Our Correspondent November 07, 2022
Prime Minister Shehbaz Sharif. PHOTO: PID/FILE

Prime Minister Shehbaz Sharif, in a tweet on Monday, called for a "vow to succeed at all costs" at the 27th session of the United Nations Climate Change Conference (COP27).

The COP27 – organised by the UN on climate change and the need for sustainable solutions – is being held in Sharm-el-Sheikh, Egypt, from November 6-18. World leaders, think-tanks, heads of governments and international financial institutions are attending.

Shehbaz highlighted the importance of the deliberations involving world leaders at the conference, saying that these will "shape the future of our struggle against climate change".

He referred to the climate crisis as "the challenge of the century", adding that it is our "duty" to leave behind a "clean and green environment" for future generations.

PM Shehbaz left Egypt yesterday as the Egyptian President and COP27 Chairperson Abdul Fattah Al-Sisi invited him to co-chair the COP27 roundtable conference along with the prime minister of Norway.
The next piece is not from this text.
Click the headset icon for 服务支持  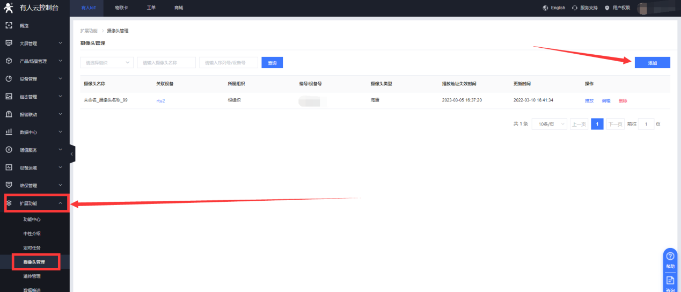(x=575, y=8)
Earlier, delegates at the climate summit agreed to discuss whether rich nations should compensate poor countries most vulnerable to climate change for their suffering.

Just in the past few months, climate-induced catastrophes have killed thousands, displaced millions and cost billions in damages across the world.

"This creates for the first time an institutionally stable space on the formal agenda of COP and the Paris Agreement to discuss the pressing issue of funding arrangements needed to deal with existing gaps, responding to loss and damage," COP27 president Sameh Shoukry told the opening plenary.

Read COP27: world stage for impactful climate change?

Much of the tension at COP27 is expected to relate to loss and damage - funds provided by wealthy nations to vulnerable lower-income countries that bear little responsibility for climate-warming emissions.

At COP26 last year in Glasgow, high-income nations blocked a proposal for a loss and damage financing body, instead supporting a new three-year dialogue for funding discussions.

The loss and damage discussions now on the agenda at COP27 will not involve liability or binding compensation, but they are intended to lead to a conclusive decision "no later than 2024," Shoukry said.

"The inclusion of this agenda reflects a sense of solidarity for the victims of climate disasters," he added.

Minister for Climate Change Senator Sherry Rehman is also attending the summit with the goal of getting the world to commit to helping countries like Pakistan deal with the growing "loss and damage" caused by global warming.

As richer nations focus on debating how to slow rising temperatures while still producing the bulk of greenhouse gas emissions, poorer places are already suffering the consequences of a hotter climate and more extreme weather, from worsening floods and droughts to deadly heat and rising sea levels.

Pakistan has been battered by back-to-back climate catastrophes in recent years -- floods, heatwaves and forest fires -- and is struggling to find the funding it needs to recover from unprecedented flooding that started in June, inundating a third of the country.

Rehman, alongside other officials and climate experts in Pakistan, are calling for the establishment of a dedicated "Loss and Damage Finance Facility". They see COP27 as an opportunity not only for governments to set up such a fund but also to commit an amount to launch it.